Concorrência desleal na indústria
 

A Assembléia Legislativa do Rio de Janeiro, através da Comissão de Tributação, Controle da Arrecadação Estadual e de Fiscalização dos Tributos Estaduais, analisará suspeitas de sonegação fiscal e concorrência desleal atribuídas à empresa de refrigerantes Dolly.

A queixa foi trazida por um grupo de fabricantes instalados no estado e membros da Associação dos Fabricantes de Refrigerantes do Brasil (Afrebras) ao presidente da Alerj, deputado Jorge Picciani (PMDB).

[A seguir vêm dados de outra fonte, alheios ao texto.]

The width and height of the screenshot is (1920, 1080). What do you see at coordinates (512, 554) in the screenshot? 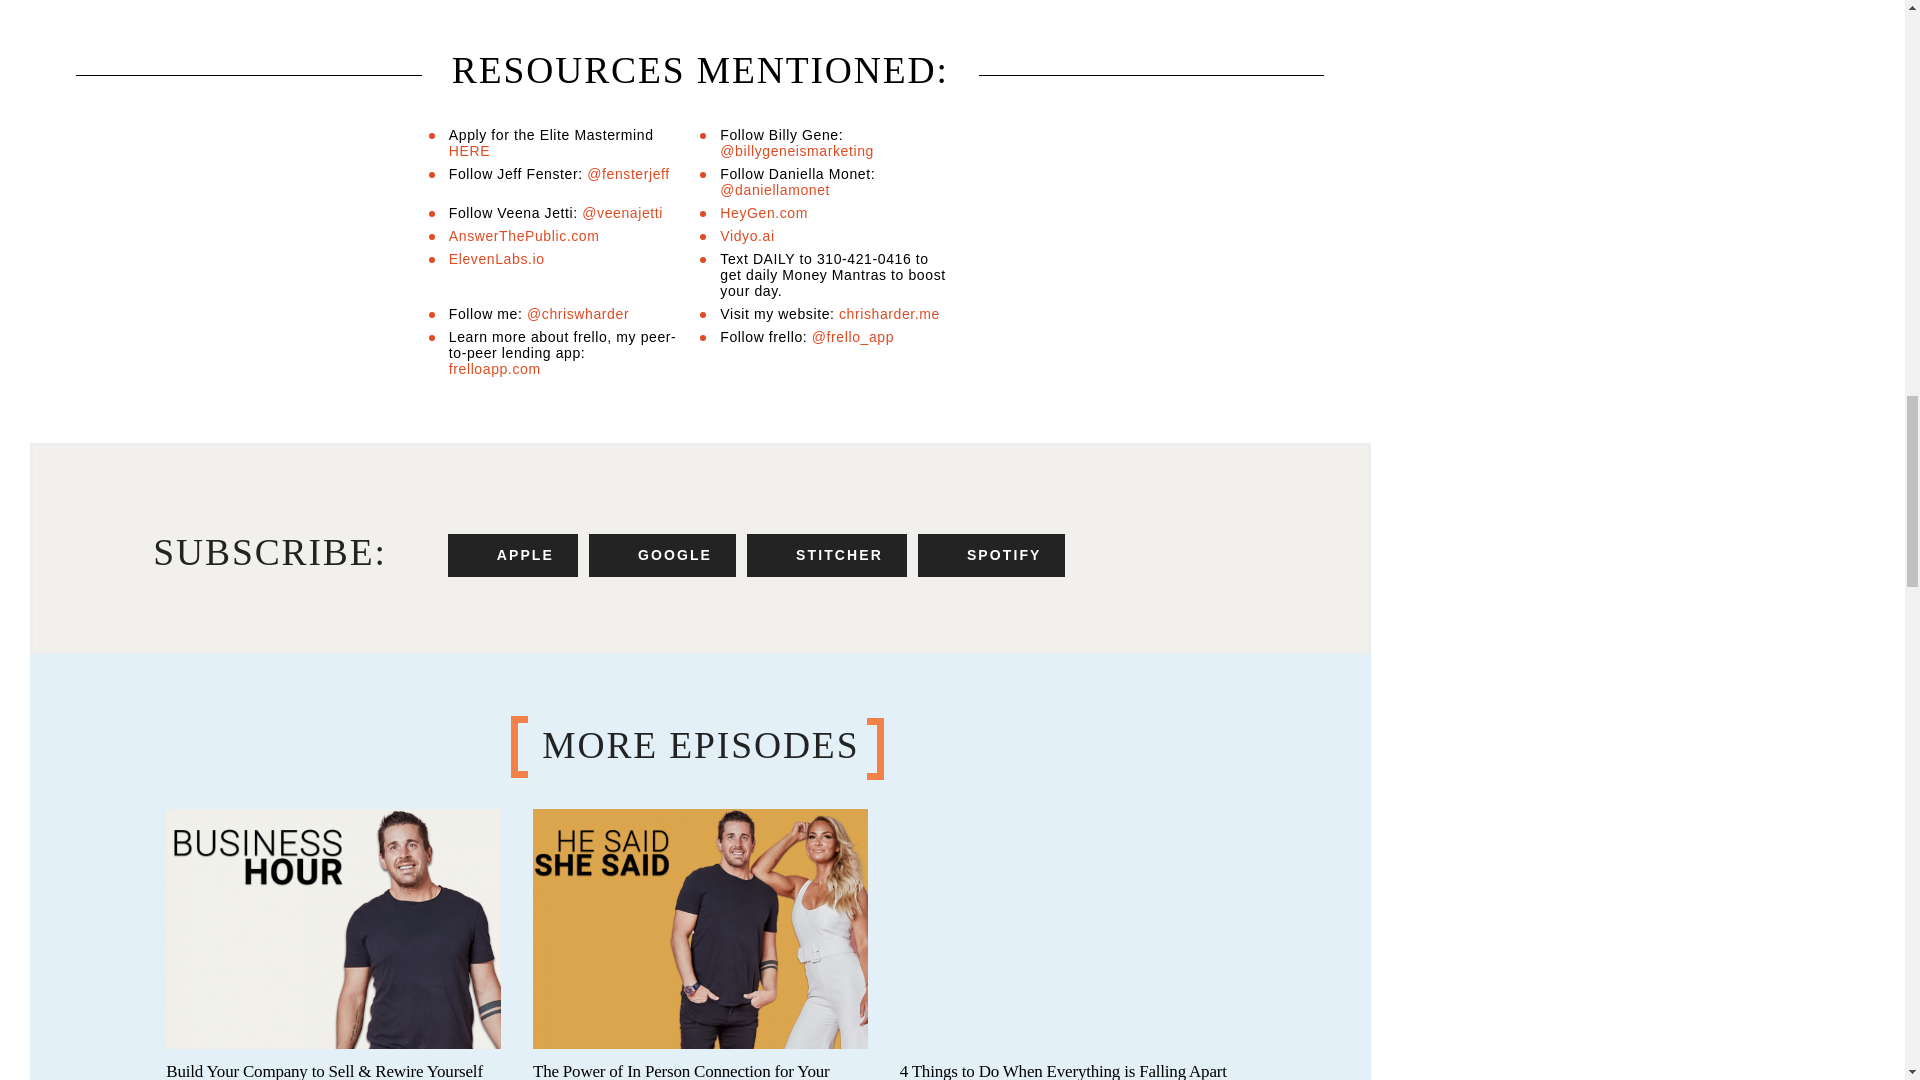
I see `APPLE` at bounding box center [512, 554].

Após ouvir as denúncias, Picciani incumbiu o presidente da comissão de Tributação, deputado Luiz Paulo (PSDB), de averiguar o caso.

Luiz Paulo, que recebeu do presidente o prazo de 15 dias para dar uma resposta sobre o caso, comunicou que marcará uma reunião com o secretário de estado de Fazenda, Joaquim Levy, em busca de respostas.

Para o presidente da associação – da qual fazem parte oito empresas de pequeno porte no estado, responsáveis pela geração de cinco mil empregos –, Fernando Rodrigues de Bairros, a desconfiança no setor foi gerada pelo preço cobrado pela marca, de R$ 1 por garrafa de dois litros – cerca de R$ 0,50 inferior ao da concorrência. De acordo com Fernando, este valor não seria possível se todos os tributos estivessem sendo pagos. 

 "Estamos buscando o caminho de trabalhar dentro de uma ética concorrencial que permita a todas as empresas produzir adequadamente", explicou Bairros, que veio à Alerj acompanhado de representantes de marcas como Mineirinho e Guaraná Convenção, entre outros. O grupo foi trazido pelo deputado Marcus Vinícius (PTB). "Representantes destas pequenas marcas me procuraram e eu julguei importante trazer a questão à Casa, por saber que este é um setor importante para a economia de municípios como Três Rios, Paraíba do Sul, Cachoeiras de Macacu, Guapimirim, entre outros", explicou.